◆ Information given:
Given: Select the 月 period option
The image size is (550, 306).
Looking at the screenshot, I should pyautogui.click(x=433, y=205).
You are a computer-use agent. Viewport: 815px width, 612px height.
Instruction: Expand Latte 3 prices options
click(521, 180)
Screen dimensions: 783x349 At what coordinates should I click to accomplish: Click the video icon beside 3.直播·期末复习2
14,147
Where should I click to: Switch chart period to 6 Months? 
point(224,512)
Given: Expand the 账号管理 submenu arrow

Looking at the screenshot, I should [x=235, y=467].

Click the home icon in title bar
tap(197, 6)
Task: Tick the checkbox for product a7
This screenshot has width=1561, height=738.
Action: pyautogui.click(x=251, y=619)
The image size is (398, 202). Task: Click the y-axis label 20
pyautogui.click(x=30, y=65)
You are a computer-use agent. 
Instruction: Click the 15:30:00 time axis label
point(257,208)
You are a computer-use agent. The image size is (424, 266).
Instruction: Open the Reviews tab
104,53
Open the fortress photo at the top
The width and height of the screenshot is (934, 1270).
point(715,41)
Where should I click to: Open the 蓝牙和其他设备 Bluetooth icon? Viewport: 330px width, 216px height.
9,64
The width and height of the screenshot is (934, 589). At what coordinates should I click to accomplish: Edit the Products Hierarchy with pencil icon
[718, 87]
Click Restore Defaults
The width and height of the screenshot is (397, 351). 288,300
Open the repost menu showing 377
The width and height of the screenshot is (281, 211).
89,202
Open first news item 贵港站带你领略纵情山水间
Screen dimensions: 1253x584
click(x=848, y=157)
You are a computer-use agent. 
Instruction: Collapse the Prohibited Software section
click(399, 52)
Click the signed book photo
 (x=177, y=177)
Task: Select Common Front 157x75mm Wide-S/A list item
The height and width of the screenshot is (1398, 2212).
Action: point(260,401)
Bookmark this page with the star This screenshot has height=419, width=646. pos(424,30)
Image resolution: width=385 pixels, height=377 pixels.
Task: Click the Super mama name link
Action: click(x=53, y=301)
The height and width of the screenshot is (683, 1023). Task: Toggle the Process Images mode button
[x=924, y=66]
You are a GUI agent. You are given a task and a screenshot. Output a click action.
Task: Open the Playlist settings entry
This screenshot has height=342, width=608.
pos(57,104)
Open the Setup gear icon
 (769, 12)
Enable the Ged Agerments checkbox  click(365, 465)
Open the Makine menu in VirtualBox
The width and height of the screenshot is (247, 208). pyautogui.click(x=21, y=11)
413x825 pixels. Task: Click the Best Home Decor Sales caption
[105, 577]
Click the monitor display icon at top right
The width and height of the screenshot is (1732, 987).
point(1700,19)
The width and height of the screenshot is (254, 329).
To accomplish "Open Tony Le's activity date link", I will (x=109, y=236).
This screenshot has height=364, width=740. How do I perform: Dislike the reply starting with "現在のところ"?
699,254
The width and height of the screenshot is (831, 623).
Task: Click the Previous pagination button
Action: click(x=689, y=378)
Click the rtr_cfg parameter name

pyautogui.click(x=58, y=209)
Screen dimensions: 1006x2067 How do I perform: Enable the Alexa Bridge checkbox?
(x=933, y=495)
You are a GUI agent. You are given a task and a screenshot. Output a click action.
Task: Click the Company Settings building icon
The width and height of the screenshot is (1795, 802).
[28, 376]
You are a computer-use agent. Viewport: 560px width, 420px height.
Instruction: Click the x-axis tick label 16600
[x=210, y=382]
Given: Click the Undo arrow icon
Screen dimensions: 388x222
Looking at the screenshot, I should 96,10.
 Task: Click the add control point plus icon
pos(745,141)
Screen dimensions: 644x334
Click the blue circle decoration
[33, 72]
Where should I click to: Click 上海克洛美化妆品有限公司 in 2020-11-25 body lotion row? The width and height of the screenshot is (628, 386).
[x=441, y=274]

◆ Exercise description:
Everything in the data above should be set down again precisely.

◆ Task response:
Given: Select the 月 period option
The image size is (550, 306).
Looking at the screenshot, I should pyautogui.click(x=433, y=205).
You are a computer-use agent. Viewport: 815px width, 612px height.
Instruction: Expand Latte 3 prices options
click(521, 180)
Screen dimensions: 783x349 At what coordinates should I click to accomplish: Click the video icon beside 3.直播·期末复习2
14,147
Where should I click to: Switch chart period to 6 Months? 
point(224,512)
Given: Expand the 账号管理 submenu arrow

Looking at the screenshot, I should [x=235, y=467].

Click the home icon in title bar
tap(197, 6)
Task: Tick the checkbox for product a7
This screenshot has width=1561, height=738.
Action: pyautogui.click(x=251, y=619)
The image size is (398, 202). Task: Click the y-axis label 20
pyautogui.click(x=30, y=65)
You are a computer-use agent. 
Instruction: Click the 15:30:00 time axis label
point(257,208)
You are a computer-use agent. The image size is (424, 266).
Instruction: Open the Reviews tab
104,53
Open the fortress photo at the top
The width and height of the screenshot is (934, 1270).
point(715,41)
Where should I click to: Open the 蓝牙和其他设备 Bluetooth icon? Viewport: 330px width, 216px height.
9,64
The width and height of the screenshot is (934, 589). At what coordinates should I click to accomplish: Edit the Products Hierarchy with pencil icon
[718, 87]
Click Restore Defaults
The width and height of the screenshot is (397, 351). 288,300
Open the repost menu showing 377
The width and height of the screenshot is (281, 211).
89,202
Open first news item 贵港站带你领略纵情山水间
Screen dimensions: 1253x584
click(x=848, y=157)
You are a computer-use agent. 
Instruction: Collapse the Prohibited Software section
click(399, 52)
Click the signed book photo
 (x=177, y=177)
Task: Select Common Front 157x75mm Wide-S/A list item
The height and width of the screenshot is (1398, 2212).
Action: point(260,401)
Bookmark this page with the star This screenshot has height=419, width=646. pos(424,30)
Image resolution: width=385 pixels, height=377 pixels.
Task: Click the Super mama name link
Action: click(x=53, y=301)
The height and width of the screenshot is (683, 1023). Task: Toggle the Process Images mode button
[x=924, y=66]
You are a GUI agent. You are given a task and a screenshot. Output a click action.
Task: Open the Playlist settings entry
This screenshot has height=342, width=608.
pos(57,104)
Open the Setup gear icon
 (769, 12)
Enable the Ged Agerments checkbox  click(365, 465)
Open the Makine menu in VirtualBox
The width and height of the screenshot is (247, 208). pyautogui.click(x=21, y=11)
413x825 pixels. Task: Click the Best Home Decor Sales caption
[105, 577]
Click the monitor display icon at top right
The width and height of the screenshot is (1732, 987).
point(1700,19)
The width and height of the screenshot is (254, 329).
To accomplish "Open Tony Le's activity date link", I will (x=109, y=236).
This screenshot has height=364, width=740. How do I perform: Dislike the reply starting with "現在のところ"?
699,254
The width and height of the screenshot is (831, 623).
Task: Click the Previous pagination button
Action: click(x=689, y=378)
Click the rtr_cfg parameter name

pyautogui.click(x=58, y=209)
Screen dimensions: 1006x2067 How do I perform: Enable the Alexa Bridge checkbox?
(x=933, y=495)
You are a GUI agent. You are given a task and a screenshot. Output a click action.
Task: Click the Company Settings building icon
The width and height of the screenshot is (1795, 802).
[28, 376]
You are a computer-use agent. Viewport: 560px width, 420px height.
Instruction: Click the x-axis tick label 16600
[x=210, y=382]
Given: Click the Undo arrow icon
Screen dimensions: 388x222
Looking at the screenshot, I should 96,10.
 Task: Click the add control point plus icon
pos(745,141)
Screen dimensions: 644x334
Click the blue circle decoration
[33, 72]
Where should I click to: Click 上海克洛美化妆品有限公司 in 2020-11-25 body lotion row? The width and height of the screenshot is (628, 386).
[x=441, y=274]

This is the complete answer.